Thursday, April 21, 2022

A second round of the Mob Programming RPG in CS222

This follows up on my epic post from earlier this week. I did indeed continue the theme of Mob Programming in Wednesday's class meetings, although I decided to skip the game entirely. Instead, I began each meeting with a recap of the strengths and weaknesses of Monday: they had learned the fundamentals of Mob Programming, but there were ways in which the game got in the way of the task at hand. I also shared with them my observations that they were trying to act like race cars rather than bulldozers and, in so doing, abandoned the values of TDD and Clean Code, which are the actual topics of the course. We kept the context of FizzBuzz, but we started again with a fresh project.

We used mobti.me once again but with only the two default roles, Navigator and Driver. I was unable to acquire a wireless keyboard in time for us to sit in a row and pass it down, so I copied the same series of names to the whiteboard as we used in the app. This way, students knew when their turn was coming without our having to go to the app's browser window first. I also ensured that audio was working properly before we began.

Another notable difference was that, believe it or not, I had fewer students in both sections on Wednesday than I did on Monday. I had expected the inverse, that those who skipped Monday would hear that there was something really interesting and engaging happening and that this would bring them back to class. (Insert laugh track here.) Instead, the Section 1 had only five attending students, three of whom had been there on Monday, and Section 2 had six attendants, five of whom had been there Monday. The new students looked a little intimidated, but it did not take long for them to integrate into the process.

Both groups got much farther into the project than they had before. Three factors seemed to contribute to their success: they had experience now with the problem (as Fred Brooks said, plan on building one to throw away, because you will anyway); they had experience with mobbing; and I had frontloaded to them a strong reminder to use TDD rigorously. We got through two complete rotations in the first class with time to discuss the experience at the end. We got through almost two rotations in the second class, but I cut off the last Driver-Navigator pair so we could share some conclusions. Between rotations, we took a few minutes to talk about how it was going.

In Section 1, they ran into two categories of problems. One was that the Driver sometimes acted as de facto Navigator, pushing their own vision rather than the mob's. Put another way, the Navigators still tended toward passivity rather than active navigation. We got to talk about this at the end of the class meeting, and I think the students got to a better understanding of this role. The other problem was slipping out of the Red-Green-Refactor rhythm, doing things like refactoring while writing a failing test, or going from passing tests to defining new tests. I shared my observation of this at the midpoint, and there was marked improvement in the second rotation. 

Section 2 was more able to hit the ground running. Various members of the mob held the team accountable to TDD in a more consistent manner. A few Navigators also engaged in improvised dancing while waiting for tests to run. Hey, why not? This group was clearly having some fun with it. They ran into a few problems with failing to meet naming conventions for test names, and toward the end, they headed down a path that would be fruitless, as they tried to factor out essential parts of a method: that is, they would have ended up factoring out every piece into a new method that does the same thing. I tried to help them see that the root problem seems to have been that they started working on a solution (adding a new method to handle something) without really agreeing on what problem they were trying to solve.

During the midpoint discussion with Section 2, a student pointed out that the mob "butted heads" over an issue of how to move forward.
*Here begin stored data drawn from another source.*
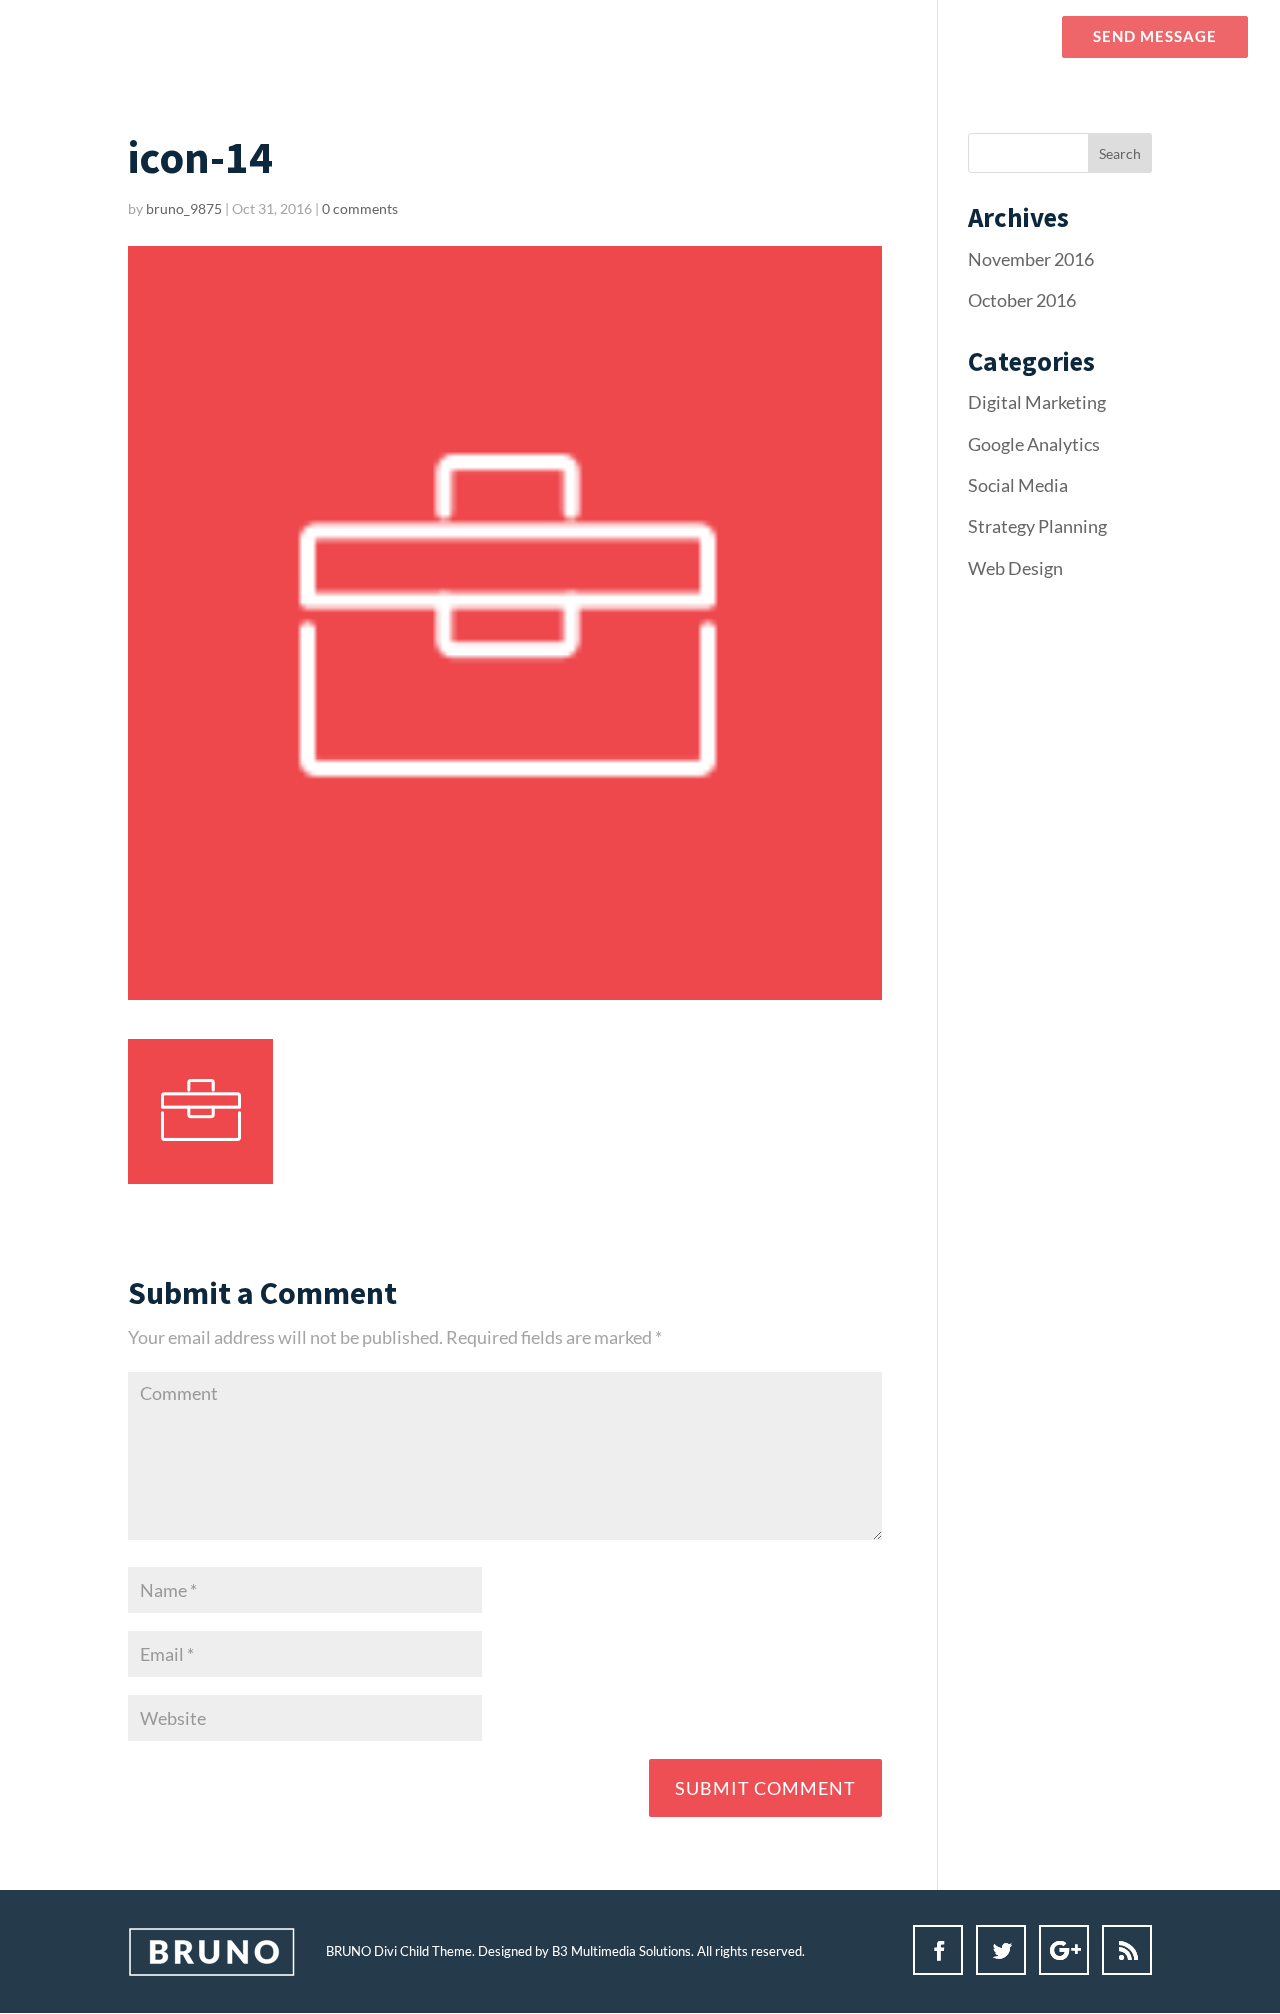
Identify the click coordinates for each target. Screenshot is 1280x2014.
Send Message (1155, 37)
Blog (882, 37)
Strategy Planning (1037, 526)
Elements (981, 37)
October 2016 (1022, 300)
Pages (797, 37)
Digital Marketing (1037, 402)
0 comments (360, 208)
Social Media (1018, 485)
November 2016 (1031, 259)
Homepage (709, 37)
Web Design (1015, 568)
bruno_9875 (184, 208)
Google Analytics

I smiled and told them that, back in my day, we just called this "having a conversation." Indeed, that's all it was: a group trying to determine which of two ways to go. It was interesting to me that the students saw this as some kind of competition ("butting heads") rather than the kind of formative argument we should be actively engaging with all the time in higher education.

I am very glad that we spend a second class period exploring Mob Programming. Although neither group fully completed the FizzBuzz problem, they got far enough in to see how a mostly-functioning mob should work. That is, I think it modeled the process sufficiently that a team could take this into their own project work, and crucially, I laid the groundwork to be able to use this in teaching my upper-division courses next semester. I definitely want to add this to my usual arsenal of CS222 tools, although I am not currently in the schedule to teach the course next academic year. That is, indeed, one of the reasons that I have written these posts, so that I can refamiliarize myself with these ideas later.

I am left with the question of whether playing the Mob Programming RPG first was truly necessary. It was useful for me, as someone who has never taught this technique before, to have something to deploy out-of-the-box. However, now that I've seen it in action and spent hours thinking and writing about it, I suspect that I could just start with an exercise like today's. It would be an interesting research study to conduct, although I am certain that the more guided experience a student has with Mob Programming, the better they will understand it.